Environmental restoration is when you return a degraded habitat into a self-sustaining area. The final result will look like the appearance and quality of the area the year before the environment was disturbed. Specific projects are utilized to restore the habitat to improve the health of entire ecosystems.
These projects can include:
Improvement of water quality by treating runoff
Managing invasive species
Introduction of native wildlife
Removing materials from rivers, lakes, and wetlands
Current habitat restoration methods restore damaged critical natural habitats as well as environmental value. The process is continuous and dependent on efficient planning, funding, and support.
There are quite a few different approaches and technologies for environmental restoration. The situation’s requirements determine which choices to make.
Some of the different technologies we use at Promise Habitat Services are:
Computerized regulation which handles high-tech processes such as environmental control.

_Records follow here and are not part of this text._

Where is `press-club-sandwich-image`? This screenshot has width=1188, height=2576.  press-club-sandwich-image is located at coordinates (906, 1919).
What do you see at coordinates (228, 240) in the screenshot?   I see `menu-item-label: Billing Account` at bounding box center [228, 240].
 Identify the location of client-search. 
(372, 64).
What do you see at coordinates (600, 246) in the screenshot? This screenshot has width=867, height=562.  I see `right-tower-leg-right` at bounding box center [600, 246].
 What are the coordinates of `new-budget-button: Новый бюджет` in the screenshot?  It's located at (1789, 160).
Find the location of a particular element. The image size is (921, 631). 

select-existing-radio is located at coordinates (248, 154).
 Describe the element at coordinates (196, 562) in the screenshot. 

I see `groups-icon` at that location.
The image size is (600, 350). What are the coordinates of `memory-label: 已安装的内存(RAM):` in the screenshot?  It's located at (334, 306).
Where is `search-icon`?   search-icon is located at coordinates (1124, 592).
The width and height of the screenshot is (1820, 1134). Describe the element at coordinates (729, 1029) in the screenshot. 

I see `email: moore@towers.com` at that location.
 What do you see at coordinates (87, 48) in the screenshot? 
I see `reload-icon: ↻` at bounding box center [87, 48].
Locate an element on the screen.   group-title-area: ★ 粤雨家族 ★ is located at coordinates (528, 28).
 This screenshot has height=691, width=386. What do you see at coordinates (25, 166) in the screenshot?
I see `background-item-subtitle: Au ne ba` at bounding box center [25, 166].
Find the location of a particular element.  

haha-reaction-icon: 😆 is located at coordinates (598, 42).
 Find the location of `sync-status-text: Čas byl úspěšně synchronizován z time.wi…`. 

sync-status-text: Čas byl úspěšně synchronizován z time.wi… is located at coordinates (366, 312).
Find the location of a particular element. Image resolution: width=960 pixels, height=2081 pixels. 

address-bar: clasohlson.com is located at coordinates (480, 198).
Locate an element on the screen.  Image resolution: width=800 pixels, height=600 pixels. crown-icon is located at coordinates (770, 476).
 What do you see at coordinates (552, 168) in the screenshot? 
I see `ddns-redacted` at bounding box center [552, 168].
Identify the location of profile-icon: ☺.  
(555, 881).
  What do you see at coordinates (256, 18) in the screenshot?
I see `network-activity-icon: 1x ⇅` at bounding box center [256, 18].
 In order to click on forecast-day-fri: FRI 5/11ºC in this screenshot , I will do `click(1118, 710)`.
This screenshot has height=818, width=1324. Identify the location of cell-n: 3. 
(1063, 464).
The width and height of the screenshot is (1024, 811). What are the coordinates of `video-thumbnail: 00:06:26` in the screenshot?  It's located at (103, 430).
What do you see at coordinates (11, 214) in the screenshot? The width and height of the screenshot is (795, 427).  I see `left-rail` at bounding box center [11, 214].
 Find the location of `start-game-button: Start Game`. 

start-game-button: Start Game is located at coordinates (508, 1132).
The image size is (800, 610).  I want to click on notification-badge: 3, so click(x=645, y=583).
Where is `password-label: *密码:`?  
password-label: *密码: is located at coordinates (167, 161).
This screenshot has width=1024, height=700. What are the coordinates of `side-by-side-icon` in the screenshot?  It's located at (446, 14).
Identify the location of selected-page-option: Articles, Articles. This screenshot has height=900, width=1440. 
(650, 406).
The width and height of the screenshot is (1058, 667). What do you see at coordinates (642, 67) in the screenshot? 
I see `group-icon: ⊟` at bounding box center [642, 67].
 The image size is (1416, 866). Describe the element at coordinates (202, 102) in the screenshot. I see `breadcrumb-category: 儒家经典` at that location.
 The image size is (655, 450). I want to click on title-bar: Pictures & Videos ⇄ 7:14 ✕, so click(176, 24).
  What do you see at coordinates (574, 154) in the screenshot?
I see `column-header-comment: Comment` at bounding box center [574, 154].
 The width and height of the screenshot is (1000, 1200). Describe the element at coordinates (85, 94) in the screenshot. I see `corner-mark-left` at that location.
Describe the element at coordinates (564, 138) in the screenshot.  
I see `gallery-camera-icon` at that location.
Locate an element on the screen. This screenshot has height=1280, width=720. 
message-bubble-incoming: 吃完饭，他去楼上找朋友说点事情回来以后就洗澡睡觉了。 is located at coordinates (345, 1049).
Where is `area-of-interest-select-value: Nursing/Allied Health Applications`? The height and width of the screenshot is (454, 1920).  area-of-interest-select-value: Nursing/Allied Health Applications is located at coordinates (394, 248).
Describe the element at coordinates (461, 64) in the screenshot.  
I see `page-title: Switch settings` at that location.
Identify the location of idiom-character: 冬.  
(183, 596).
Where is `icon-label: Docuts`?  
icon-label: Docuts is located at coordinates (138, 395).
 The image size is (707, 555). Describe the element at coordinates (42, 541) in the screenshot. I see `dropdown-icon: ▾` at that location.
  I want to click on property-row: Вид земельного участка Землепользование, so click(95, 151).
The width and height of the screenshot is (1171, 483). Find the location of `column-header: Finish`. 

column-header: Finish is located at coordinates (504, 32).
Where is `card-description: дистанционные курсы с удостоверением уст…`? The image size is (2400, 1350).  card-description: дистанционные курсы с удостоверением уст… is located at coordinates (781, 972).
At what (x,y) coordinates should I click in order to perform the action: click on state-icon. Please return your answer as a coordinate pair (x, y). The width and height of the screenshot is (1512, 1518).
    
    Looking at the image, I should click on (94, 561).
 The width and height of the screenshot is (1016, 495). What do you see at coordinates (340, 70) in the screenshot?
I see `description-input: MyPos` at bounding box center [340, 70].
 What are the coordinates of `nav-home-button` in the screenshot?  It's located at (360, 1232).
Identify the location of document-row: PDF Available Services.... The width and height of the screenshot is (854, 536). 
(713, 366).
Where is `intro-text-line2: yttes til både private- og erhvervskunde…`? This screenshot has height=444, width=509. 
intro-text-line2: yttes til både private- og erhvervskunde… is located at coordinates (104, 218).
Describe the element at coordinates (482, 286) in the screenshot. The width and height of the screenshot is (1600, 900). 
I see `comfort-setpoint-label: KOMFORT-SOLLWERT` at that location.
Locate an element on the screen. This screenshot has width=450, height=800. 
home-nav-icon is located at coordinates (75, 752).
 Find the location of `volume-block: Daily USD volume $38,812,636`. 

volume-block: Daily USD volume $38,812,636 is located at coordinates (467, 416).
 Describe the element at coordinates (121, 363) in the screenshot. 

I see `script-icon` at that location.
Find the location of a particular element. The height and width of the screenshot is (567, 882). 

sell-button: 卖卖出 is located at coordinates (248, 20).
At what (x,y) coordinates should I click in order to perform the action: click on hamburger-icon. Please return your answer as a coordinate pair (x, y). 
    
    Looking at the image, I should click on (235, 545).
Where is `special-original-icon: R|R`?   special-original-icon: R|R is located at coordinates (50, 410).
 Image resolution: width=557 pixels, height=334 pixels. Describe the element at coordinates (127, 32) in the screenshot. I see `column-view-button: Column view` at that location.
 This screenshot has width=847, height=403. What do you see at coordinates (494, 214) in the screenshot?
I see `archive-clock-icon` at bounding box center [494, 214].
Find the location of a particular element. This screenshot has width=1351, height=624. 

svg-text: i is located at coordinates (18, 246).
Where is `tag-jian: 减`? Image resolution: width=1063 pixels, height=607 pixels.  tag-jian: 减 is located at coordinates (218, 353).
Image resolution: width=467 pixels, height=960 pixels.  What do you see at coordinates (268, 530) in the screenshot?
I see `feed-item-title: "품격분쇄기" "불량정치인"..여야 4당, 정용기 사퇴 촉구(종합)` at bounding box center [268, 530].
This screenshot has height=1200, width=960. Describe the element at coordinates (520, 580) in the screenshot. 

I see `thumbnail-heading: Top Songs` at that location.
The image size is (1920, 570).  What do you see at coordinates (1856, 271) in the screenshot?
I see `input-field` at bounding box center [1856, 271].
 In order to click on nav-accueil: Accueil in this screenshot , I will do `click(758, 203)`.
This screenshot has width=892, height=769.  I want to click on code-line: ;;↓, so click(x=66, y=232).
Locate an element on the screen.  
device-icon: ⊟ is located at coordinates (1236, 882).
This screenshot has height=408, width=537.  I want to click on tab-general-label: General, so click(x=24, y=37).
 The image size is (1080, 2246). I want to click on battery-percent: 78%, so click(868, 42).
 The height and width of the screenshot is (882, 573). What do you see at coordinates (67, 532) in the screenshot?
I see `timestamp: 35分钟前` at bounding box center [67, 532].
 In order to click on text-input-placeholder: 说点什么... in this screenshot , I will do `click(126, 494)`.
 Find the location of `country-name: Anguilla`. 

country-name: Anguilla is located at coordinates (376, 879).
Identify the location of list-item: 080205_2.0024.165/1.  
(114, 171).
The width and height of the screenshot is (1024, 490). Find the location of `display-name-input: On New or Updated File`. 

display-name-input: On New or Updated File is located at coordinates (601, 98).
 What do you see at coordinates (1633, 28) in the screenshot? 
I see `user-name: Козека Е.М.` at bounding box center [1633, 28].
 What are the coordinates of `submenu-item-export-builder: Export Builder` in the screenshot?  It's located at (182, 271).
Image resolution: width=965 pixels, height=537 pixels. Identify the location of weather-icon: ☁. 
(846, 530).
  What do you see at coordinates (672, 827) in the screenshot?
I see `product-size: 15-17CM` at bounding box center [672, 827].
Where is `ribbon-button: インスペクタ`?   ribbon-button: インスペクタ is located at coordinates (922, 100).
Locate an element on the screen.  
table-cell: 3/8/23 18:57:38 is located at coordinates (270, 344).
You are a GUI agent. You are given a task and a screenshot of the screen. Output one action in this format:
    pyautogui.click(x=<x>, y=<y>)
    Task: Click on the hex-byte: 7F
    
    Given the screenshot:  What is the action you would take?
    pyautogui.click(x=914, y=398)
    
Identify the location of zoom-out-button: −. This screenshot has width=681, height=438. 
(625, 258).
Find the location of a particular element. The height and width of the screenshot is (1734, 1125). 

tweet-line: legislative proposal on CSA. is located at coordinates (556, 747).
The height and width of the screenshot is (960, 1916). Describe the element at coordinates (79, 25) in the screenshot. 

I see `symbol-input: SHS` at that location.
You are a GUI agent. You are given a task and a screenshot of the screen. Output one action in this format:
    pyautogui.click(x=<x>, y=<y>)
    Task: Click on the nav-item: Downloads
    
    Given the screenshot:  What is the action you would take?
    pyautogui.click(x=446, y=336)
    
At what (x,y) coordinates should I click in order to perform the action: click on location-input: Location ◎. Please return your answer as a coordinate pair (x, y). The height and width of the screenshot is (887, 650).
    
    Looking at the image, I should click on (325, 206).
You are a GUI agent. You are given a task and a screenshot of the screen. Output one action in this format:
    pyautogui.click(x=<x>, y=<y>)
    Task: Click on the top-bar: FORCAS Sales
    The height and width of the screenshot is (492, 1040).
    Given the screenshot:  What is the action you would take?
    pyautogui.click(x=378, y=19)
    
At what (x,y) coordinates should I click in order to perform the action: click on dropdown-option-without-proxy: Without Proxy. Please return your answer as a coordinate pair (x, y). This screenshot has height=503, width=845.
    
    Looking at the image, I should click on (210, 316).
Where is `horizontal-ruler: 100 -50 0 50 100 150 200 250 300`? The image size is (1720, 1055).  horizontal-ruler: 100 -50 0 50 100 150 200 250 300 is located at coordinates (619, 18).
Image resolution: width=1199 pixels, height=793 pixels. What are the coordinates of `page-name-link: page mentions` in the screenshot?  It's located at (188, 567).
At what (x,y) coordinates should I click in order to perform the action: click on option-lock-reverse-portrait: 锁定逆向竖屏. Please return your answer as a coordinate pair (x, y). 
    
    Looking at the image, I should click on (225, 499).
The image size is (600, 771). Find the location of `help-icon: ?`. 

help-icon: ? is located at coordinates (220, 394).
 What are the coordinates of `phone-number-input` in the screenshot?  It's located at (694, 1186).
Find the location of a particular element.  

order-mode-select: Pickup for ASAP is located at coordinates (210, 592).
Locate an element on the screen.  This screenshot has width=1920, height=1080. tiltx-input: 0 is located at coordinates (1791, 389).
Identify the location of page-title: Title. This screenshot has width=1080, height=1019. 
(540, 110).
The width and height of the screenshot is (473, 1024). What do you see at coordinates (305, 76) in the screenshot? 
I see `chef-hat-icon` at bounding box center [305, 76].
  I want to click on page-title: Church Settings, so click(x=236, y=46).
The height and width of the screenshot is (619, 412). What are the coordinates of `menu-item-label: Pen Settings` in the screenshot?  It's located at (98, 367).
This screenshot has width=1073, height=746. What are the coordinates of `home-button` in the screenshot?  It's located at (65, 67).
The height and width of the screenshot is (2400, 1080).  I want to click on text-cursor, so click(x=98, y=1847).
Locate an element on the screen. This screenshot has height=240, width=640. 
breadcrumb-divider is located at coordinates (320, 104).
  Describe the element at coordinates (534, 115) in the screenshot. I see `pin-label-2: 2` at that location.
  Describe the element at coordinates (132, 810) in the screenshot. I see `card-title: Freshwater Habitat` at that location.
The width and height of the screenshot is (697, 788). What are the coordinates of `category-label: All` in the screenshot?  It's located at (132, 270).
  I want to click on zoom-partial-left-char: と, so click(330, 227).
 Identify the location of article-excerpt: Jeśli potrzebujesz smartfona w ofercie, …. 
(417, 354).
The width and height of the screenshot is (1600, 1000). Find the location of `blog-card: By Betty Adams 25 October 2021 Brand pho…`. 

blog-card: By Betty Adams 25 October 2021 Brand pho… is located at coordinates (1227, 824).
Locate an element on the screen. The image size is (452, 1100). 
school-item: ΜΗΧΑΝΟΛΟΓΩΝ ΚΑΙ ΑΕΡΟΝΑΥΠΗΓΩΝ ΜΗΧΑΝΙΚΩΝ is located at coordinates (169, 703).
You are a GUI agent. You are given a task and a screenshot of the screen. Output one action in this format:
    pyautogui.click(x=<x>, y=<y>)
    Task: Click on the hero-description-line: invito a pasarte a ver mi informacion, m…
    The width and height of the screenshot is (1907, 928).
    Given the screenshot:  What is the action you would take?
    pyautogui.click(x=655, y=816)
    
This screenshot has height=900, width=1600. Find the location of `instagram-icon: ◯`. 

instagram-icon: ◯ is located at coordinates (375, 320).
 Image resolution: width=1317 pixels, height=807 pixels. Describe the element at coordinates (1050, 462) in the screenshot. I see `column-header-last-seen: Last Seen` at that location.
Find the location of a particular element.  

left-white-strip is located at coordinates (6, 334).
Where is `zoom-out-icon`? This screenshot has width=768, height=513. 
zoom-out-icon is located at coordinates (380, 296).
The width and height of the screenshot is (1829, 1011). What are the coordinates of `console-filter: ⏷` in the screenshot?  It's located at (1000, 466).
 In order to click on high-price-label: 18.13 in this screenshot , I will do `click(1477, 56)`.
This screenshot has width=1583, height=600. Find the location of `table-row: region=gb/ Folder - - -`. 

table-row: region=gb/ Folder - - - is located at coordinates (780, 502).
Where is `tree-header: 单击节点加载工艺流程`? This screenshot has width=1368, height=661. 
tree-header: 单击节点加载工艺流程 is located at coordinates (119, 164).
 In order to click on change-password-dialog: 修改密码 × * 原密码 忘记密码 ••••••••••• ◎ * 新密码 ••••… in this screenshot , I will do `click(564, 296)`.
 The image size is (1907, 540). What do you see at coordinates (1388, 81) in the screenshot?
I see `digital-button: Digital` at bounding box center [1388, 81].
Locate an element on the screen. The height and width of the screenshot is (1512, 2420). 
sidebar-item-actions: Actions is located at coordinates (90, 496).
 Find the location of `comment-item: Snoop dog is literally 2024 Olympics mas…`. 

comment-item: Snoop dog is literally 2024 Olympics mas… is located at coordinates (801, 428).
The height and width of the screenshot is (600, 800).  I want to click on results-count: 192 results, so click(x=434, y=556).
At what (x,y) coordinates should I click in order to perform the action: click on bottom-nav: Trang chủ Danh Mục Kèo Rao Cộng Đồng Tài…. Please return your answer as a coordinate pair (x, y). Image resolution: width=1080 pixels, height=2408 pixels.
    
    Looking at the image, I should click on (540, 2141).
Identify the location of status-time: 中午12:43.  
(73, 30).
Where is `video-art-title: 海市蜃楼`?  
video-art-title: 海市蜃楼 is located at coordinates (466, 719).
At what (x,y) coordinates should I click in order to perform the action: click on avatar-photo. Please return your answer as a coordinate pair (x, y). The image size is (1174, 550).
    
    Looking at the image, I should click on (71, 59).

Computer modeling and computer-based mapping to add efficiency to restorative work.
3D printing is used to create realistic productions of certain proposed areas.
Invasive and exotic plants are among the main challenges that affect habitat management in Florida. The state’s subtropical climate allows a wide variety of non-native plants to survive. Birds drop seeds, or they arrive on ships. Individuals bring invasive plants from other areas. The result is a fight to reclaim infested acreage every year.
Healthy native plants should not have to compete for space and nutrition. Herbicides are a method of eliminating unwelcome growth, but additional treatments may be necessary to eradicate invasive plants completely.